[[ AVAILABLE DATA, beginning ]]
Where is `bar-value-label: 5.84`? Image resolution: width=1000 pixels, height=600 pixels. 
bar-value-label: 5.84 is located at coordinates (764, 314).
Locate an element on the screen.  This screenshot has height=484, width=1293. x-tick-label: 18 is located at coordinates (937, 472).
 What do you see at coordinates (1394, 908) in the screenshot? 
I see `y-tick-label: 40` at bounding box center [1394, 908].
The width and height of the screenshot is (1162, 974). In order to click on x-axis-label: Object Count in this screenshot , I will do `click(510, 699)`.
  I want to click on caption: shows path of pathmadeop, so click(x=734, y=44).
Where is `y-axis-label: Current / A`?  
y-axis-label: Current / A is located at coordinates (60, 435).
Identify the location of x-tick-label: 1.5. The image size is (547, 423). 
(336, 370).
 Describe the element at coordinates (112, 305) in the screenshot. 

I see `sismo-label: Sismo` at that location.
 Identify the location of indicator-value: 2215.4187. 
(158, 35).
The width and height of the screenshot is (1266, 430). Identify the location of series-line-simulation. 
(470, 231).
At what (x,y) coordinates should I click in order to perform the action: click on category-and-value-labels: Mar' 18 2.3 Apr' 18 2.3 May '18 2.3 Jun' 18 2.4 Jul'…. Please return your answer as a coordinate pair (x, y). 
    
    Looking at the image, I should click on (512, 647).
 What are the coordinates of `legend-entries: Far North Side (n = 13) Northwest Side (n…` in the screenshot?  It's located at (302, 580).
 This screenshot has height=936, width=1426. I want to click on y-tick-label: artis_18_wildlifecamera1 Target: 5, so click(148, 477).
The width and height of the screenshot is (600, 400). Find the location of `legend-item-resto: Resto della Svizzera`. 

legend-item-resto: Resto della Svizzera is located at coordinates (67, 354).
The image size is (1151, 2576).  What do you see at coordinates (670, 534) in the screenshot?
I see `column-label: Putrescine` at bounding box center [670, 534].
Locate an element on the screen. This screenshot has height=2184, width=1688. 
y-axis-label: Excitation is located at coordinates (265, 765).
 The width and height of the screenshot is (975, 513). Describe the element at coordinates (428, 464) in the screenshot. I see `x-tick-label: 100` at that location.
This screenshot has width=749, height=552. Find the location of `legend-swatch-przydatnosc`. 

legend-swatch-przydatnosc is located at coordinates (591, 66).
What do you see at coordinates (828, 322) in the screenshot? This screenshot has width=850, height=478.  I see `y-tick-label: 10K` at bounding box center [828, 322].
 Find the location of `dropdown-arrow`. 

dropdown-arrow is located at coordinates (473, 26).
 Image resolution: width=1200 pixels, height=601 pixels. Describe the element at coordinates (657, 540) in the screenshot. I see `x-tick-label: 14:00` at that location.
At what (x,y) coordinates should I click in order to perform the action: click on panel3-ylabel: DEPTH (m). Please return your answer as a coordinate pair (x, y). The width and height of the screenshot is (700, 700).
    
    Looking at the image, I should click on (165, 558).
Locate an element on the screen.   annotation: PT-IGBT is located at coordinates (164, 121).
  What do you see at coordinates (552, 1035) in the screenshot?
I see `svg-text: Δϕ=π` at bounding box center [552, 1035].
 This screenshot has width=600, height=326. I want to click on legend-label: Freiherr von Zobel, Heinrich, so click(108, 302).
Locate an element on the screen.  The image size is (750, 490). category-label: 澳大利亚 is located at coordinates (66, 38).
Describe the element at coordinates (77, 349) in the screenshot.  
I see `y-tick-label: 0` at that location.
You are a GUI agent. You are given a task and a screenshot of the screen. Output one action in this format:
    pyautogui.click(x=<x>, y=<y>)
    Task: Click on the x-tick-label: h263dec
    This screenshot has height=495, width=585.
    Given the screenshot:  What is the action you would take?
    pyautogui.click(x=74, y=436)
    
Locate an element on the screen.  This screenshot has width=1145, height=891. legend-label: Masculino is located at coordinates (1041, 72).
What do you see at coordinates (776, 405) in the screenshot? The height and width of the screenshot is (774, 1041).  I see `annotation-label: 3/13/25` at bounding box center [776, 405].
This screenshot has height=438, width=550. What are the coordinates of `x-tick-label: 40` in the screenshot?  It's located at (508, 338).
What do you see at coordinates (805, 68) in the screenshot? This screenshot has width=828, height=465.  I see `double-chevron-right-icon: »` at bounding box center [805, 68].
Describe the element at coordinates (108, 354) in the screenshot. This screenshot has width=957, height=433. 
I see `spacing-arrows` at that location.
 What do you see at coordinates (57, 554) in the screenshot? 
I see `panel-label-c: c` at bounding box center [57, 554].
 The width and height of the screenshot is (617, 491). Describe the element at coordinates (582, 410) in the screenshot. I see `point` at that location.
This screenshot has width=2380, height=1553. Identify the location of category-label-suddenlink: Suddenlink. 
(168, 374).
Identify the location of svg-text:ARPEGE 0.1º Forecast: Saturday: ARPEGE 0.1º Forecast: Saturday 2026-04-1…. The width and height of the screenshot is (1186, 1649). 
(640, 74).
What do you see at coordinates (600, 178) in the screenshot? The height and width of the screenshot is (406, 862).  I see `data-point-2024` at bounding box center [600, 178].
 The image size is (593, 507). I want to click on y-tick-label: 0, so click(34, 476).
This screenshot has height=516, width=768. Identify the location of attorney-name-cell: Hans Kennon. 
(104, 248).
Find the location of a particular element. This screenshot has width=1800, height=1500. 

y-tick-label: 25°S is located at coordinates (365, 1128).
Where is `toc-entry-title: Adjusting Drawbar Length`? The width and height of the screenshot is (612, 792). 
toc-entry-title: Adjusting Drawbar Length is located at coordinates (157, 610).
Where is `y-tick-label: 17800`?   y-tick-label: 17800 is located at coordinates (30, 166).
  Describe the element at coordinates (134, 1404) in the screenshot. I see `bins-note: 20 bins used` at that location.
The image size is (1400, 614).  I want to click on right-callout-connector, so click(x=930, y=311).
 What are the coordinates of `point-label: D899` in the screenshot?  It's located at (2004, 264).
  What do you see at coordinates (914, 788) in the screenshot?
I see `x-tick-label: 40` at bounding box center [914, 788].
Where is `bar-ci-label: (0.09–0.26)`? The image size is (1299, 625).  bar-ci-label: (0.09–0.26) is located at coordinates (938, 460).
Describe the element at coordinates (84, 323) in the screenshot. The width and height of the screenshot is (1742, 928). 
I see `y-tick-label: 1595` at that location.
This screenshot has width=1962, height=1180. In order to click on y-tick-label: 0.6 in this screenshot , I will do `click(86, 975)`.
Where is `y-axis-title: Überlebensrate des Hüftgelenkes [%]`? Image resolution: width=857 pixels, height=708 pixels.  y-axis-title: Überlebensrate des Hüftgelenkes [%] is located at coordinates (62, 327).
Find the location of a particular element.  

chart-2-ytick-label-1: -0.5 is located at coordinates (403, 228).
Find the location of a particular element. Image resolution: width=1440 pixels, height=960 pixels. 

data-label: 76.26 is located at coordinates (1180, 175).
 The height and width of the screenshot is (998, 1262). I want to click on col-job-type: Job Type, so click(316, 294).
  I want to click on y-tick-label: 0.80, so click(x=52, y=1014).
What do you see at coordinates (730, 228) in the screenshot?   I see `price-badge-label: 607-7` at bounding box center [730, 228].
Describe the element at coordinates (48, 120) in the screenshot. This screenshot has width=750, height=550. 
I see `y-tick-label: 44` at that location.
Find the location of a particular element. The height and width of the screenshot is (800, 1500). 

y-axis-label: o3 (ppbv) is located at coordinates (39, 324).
[[ AVAILABLE DATA, end ]]
§ **TASK TO CARRY OUT**: Find each line of the data above that contains the word "Length", and copy those lines out in full.

§ **YOUR SOLUTION**:
Where is `toc-entry-title: Adjusting Drawbar Length`? The width and height of the screenshot is (612, 792). 
toc-entry-title: Adjusting Drawbar Length is located at coordinates (157, 610).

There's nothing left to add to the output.